Modern Love Mumbai cast on boundaries, bickerings and Bombay: Love wins all battles across the world

Arshad Warsi, Chitrangada Singh, Pratik Gandhi, Ranveer Brar, Meiyang Chang and Wamiqa Gabbi on their segments in Modern Love Mumbai, premiering this week on Amazon Prime Video
Modern Love
Modern Love

The only strange thing about an Indian Modern Love announcement was the original source of the stories. The famous anthology series, which has completed two seasons in the US, is based on the long-running New York Times column of the same name—weekly personal essays on love and relationships with the city as character. And the same column—written by and for Americans—is now the source of Modern Love Mumbai. Will it make sense? 

"Our writers have done a phenomenal job adapting these stories," assures Pratik Gandhi, star of the Hansal Mehta-directed segment Baai. In the film, set between 90s and present-day Mumbai, a gay Muslim boy falls for a US-returned chef, and hides it from his family. In a charming casting choice, Ranveer Brar, one of our best US-returned chefs around, plays the love interest.

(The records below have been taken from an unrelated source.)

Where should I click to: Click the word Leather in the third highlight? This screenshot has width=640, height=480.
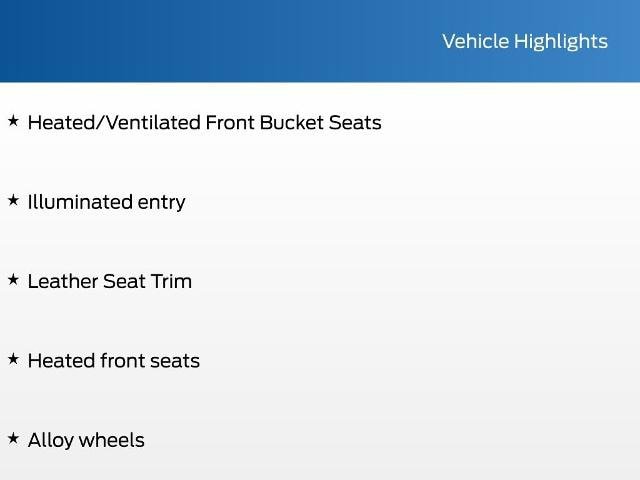pyautogui.click(x=63, y=281)
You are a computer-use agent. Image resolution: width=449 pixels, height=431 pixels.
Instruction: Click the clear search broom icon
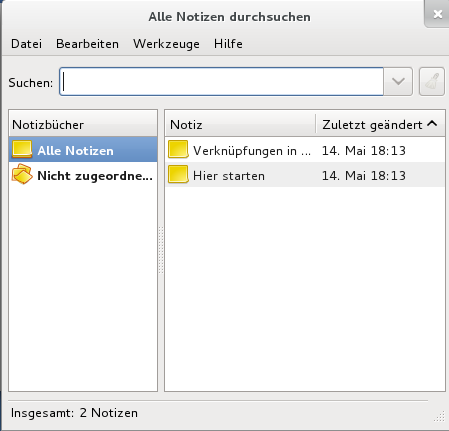[432, 82]
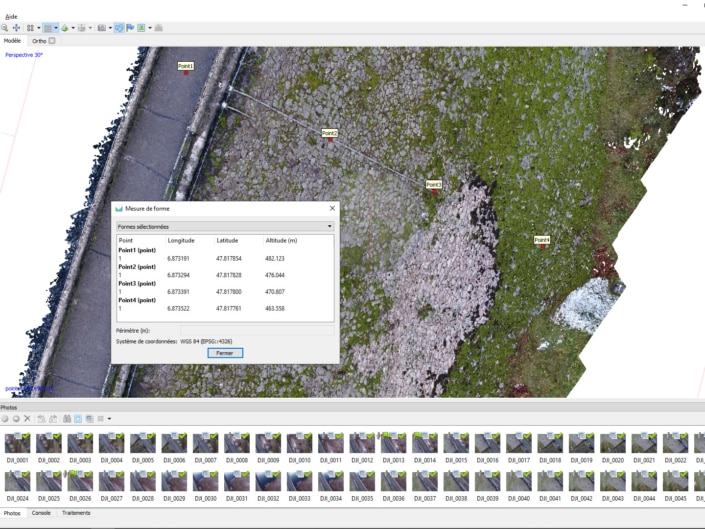This screenshot has width=705, height=529.
Task: Click the zoom magnifier tool icon
Action: point(5,28)
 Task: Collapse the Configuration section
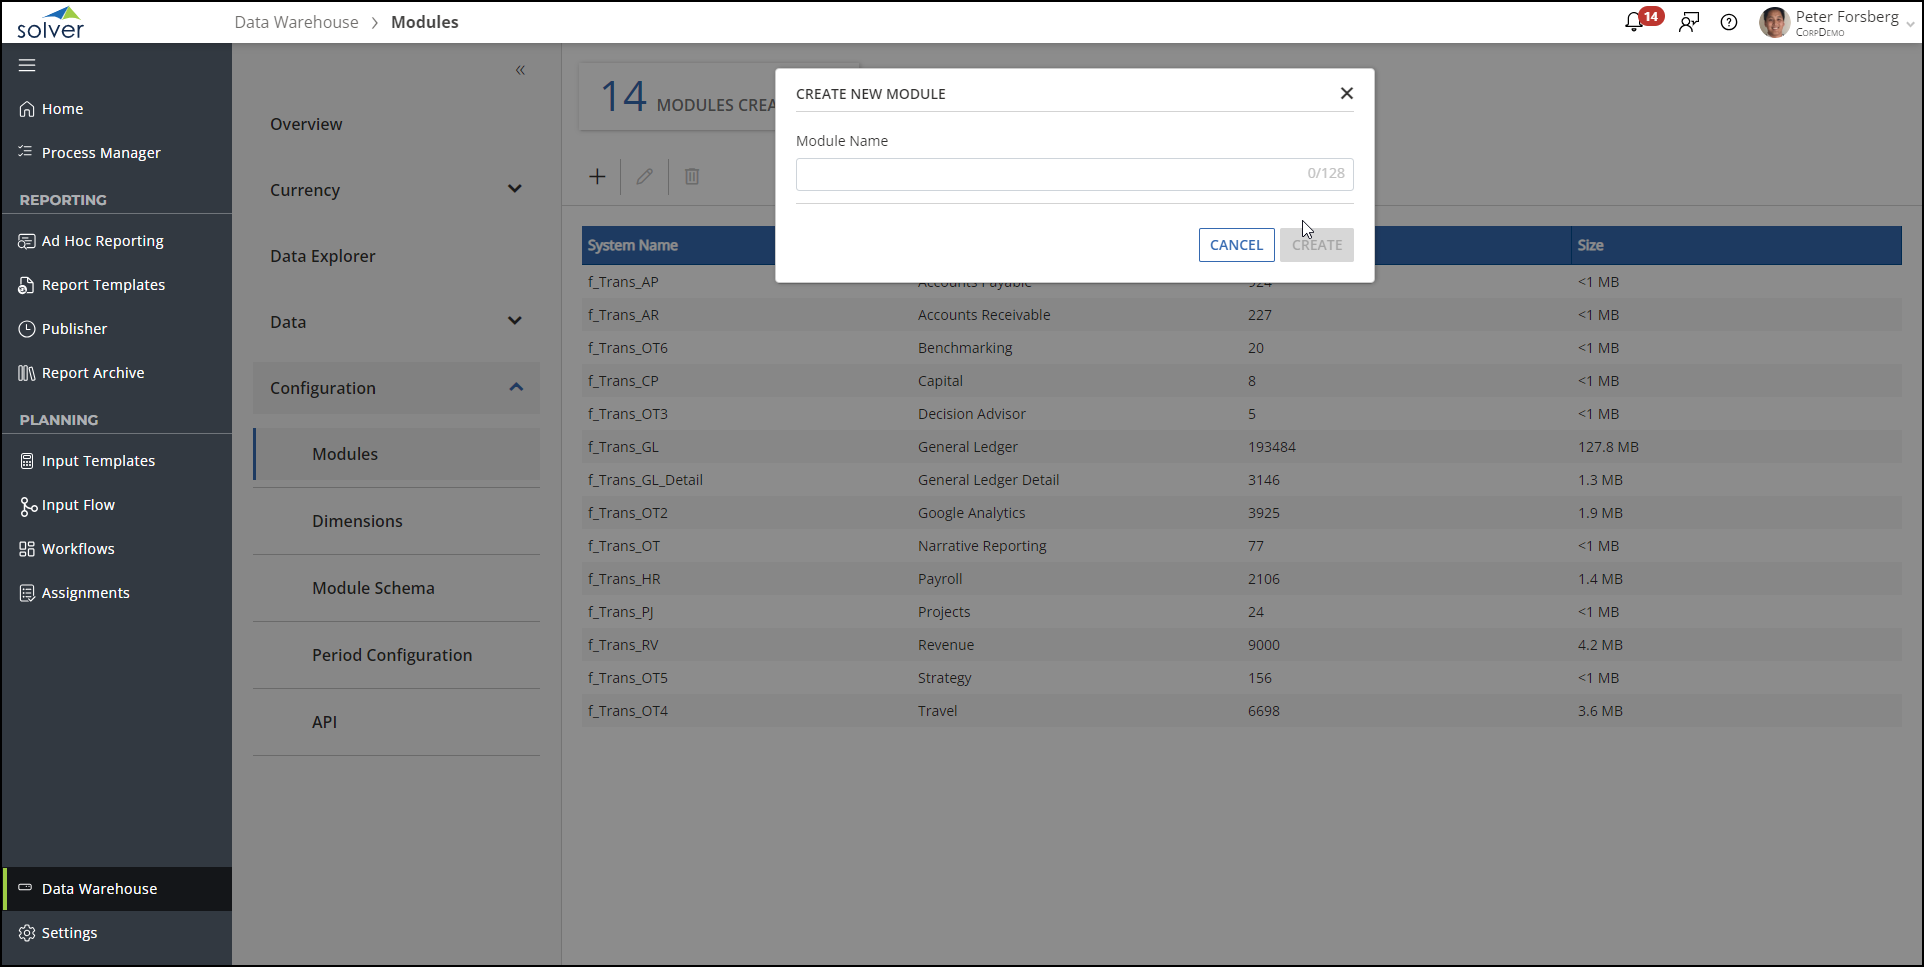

Ranveer has been offered acting gigs before, though exclusively for "horrendous villains in movies from the south." Naturally, he needed reassuring when Hansal rung him up for a part in Baai.

"Being a chef, this is a role I've prepped for all my life," Ranveer says. "Hansal told me we'll do a lot of cooking on set. We made niharikimami sewaiyakhni pulao. I was obviously playing a character but also adding everything from my life into it."

Pratik spotlights Hansal's 'human' approach in exploring queerness in a conservative urban setting. "It's not like (the family) is reacting out of negligence of the whole concept. It's more from fear of how they will be perceived. Everyone is afraid how Baai, my character's ailing grandmother played by Tanuja ji, will react." 

The actors sound hopeful on the future of LGBTQ+ rights in India (Gay marriages, despite the decriminalisation of homosexuality in 2018, don't have legal recognition in India.) 

 "The legislation will take its due course," Ranveer says. "But I think as a society we have come a long way in terms of acceptance." "Love wins all battles across the world," Pratik adds.

Veg-Non Veg 

Family and food is also at the centre of Mumbai Dragon, directed by Vishal Bhardwaj. Meiyang Chang plays an Indian-Chinese boy in love with a vegetarian North Indian (Wamiqa Gabbi). Expectedly, the boy's fastidious mother, played by Malaysian-Singaporean actor Yeo Yann Yann, raises hell. 

"It's a classic story told through the perspective and cultural nuances of an Indian-Chinese family," Meiyang says. Growing up in Dhanbad, in Jharkhand, Meiyang had a multi-cultural upbringing, his understanding of chinese cooking perennially coloured by local pallettes and interpretations. "My father is from Patna, my mother is from Mumbai; my grandmother is from Ahmednagar who's lived in Kolkata for many years. Food at home was always a mix of these influences." 

In the trailer, Wamiqa is referred to as a 'vegetarian dayan (witch)', a funny diss she doesn't fully denied, having turned vegan some years ago. The actor says she had fun clashing onscreen with Yann, who's making her Hindi debut in Mumbai Dragon (she also helped source rare Chinese ingredients from Singapore). "I didn't know she is just five years elder to Meiyang," Wamiqa shares. "She is terrific in the film." 

Chai for your soul 

Away from knotty family dynamics, Nupur Asthana's Cutting Chai homes in on a married couple in South Bombay. Latika (Chitrangada Singh) regrets not fulfilling her writing ambitions; her husband, Danny (Arshad Warsi), shimmies in an Elvis outfit and doesn't seem to care. A detour to the Chhatrapati Shivaji Terminus (formerly VT station) provides them with an epiphany. 

"Love stories are always universal," Chitrangada says. "We brought in the texture of the city into our tale, from the local trains to cutting chai. I play a real, relatable, slightly unhappy woman, which we all are (laughs)." Arshad is offended we even asked him about acing his Elvis moves. "I'm a dancer, man!" he retorts. 

We end by asking the actors about their most romantic memory of Mumbai. Pratik recalls performing his first play at Prithvi theatre; Meiyang and Wamiqa invoke the rains. Arshad talks of 'nightclubs open till 6am' and a freedom to 'get whatever you want'. It's Ranveer, though, who supplies the most striking anecdote. 

"In 2012, I had just return from the US. My cab driver, a Muslim gentleman, told me it's a blessed time to come to Mumbai, since it was the day of Ganpati Visarjan. He said 'yeh seher apko jamega' (this city will suit you). The moment is forever etched in my memory."